Description of the task :: In the listing below, find each line containing "trash" and report it.

### Dataset records ###

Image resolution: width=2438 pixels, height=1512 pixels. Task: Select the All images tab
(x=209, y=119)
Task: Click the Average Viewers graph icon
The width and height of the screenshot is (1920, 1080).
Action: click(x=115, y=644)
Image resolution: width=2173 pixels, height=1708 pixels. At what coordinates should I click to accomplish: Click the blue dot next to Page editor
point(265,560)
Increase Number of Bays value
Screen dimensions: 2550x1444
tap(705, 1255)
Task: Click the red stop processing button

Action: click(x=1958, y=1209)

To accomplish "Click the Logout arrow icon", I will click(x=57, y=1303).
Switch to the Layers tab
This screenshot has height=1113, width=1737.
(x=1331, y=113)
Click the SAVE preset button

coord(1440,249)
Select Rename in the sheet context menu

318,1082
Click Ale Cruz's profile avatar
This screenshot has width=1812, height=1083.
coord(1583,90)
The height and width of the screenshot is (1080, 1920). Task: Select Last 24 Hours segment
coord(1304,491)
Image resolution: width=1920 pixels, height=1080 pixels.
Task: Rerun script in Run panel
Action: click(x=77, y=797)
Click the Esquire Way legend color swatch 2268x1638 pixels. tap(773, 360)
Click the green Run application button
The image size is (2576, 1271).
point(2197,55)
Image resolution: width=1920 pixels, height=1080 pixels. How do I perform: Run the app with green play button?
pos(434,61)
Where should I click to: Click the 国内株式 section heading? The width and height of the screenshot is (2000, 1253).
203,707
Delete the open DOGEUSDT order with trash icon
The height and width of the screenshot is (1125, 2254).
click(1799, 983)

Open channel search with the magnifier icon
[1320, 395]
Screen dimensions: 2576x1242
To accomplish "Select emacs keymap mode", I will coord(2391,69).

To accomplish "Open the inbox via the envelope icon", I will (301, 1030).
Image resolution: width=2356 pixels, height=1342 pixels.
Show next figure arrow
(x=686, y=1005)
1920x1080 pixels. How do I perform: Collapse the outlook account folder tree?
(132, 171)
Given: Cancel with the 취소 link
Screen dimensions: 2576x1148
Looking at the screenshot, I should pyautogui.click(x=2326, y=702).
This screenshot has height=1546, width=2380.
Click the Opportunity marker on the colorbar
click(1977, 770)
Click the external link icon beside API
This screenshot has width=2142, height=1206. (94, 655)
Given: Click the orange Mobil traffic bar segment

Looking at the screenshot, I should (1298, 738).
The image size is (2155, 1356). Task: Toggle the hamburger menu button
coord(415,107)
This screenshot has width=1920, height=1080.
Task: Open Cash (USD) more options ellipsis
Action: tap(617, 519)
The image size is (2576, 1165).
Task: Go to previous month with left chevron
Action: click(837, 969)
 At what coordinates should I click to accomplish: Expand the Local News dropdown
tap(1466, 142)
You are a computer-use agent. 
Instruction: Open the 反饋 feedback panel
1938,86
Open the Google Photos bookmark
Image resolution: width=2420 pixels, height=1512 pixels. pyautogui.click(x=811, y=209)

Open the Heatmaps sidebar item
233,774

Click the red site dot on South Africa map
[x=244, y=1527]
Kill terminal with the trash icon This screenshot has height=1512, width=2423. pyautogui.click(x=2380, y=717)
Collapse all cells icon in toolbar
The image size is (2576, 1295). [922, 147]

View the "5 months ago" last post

###

Your solution ::
Delete the open DOGEUSDT order with trash icon
Kill terminal with the trash icon This screenshot has height=1512, width=2423. pyautogui.click(x=2380, y=717)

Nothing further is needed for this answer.